The first step toward fixing a problem is acknowledging it. That’s very difficult even for the humble, perceptive individual; it’s nigh on impossible for whoever lacks those traits. Upton Sinclair nailed this: “It is difficult to get a man to understand something when his salary depends on his not understanding it”. American automaker executives were blinkered by their lavish salaries and the funhouse-mirror view from their offices on the 14th Floor™ and its equivalents at Ford and Chrysler: a sea of their own products. Clearly to them, the problem wasn’t on their end. Not only lazy, shiftless, goodfernothing line workers (going on strike! The nerve!), but also…um…currency manipulation and unfair trade by those evil, scheming Jap[ane]s[e]! Also onerous, burdensome big-government regulations—the same regs German, Japanese, and Swedish automakers didn’t seem to have nearly such difficulty with, perhaps because they put their effort and money toward complying with them rather than toward fighting them.

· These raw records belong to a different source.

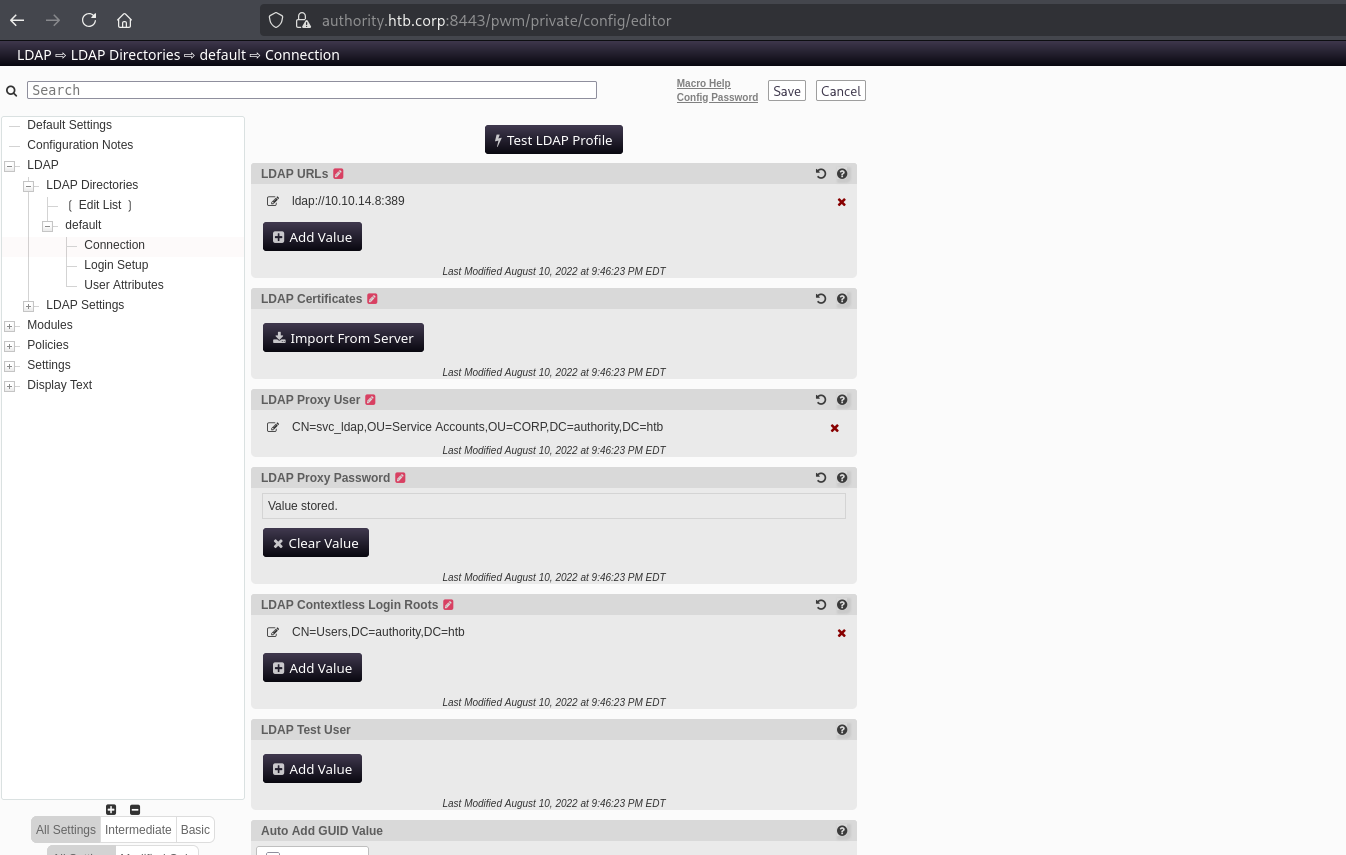Click the expand-all plus icon below tree
1346x855 pixels.
(x=111, y=810)
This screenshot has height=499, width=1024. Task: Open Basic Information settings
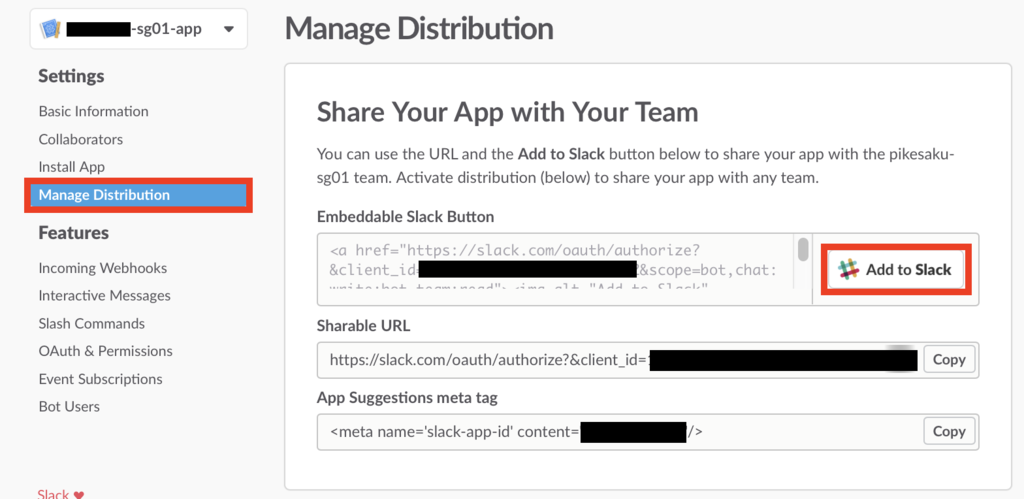pyautogui.click(x=93, y=111)
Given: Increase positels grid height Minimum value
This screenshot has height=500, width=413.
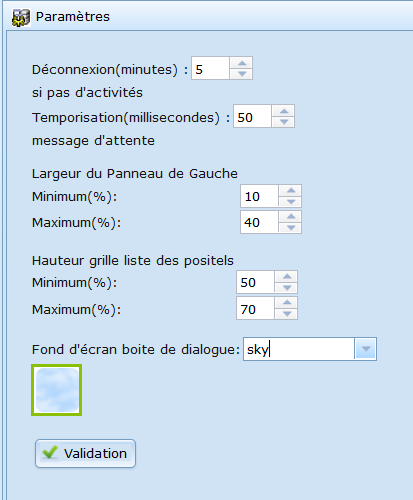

This film’s got Lee Iacocca, famed for the padded vinyl half-roof, the opera window, the waterfall grill, the phake wire wheelcover, the stolen slogan, expensively implementing an incredibly, remarkably bad idea he got in the throes of a fever dream after eating bad lobster or something, and making his company’s cars out of Japanese steel with one side of his mouth while Japan-bashing to beat the band out the other. Here we’re treated at about 4:00 to Lido admitting that American automakers “shipped some crap”, then at about 6:04 (as in “UltraDrive”) claiming for the I’ve-lost-count-of-how-manyth time that now in 1995 or so, all that unpleasantness is behind us and American cars are “world class”. Oh, sure, Lee; surely. Watch the beginning of this film carefully and you’ll see written reference to Eddie Campos, who merits further reading if you’re not familiar with how he handled his lemon of a 1970 Lincoln.

So yeah…y’know that kid at school and summer camp, the one who got so many time-outs and referrals to the principal’s office that they set out an extra chair for when other kids would occasionally also get banished? The one who was always insisting that every fight, every classroom disruption, every specimen afire in the science lab, every deliberately flooded toilet was anybody and everybody else’s fault, never his own? Yeah.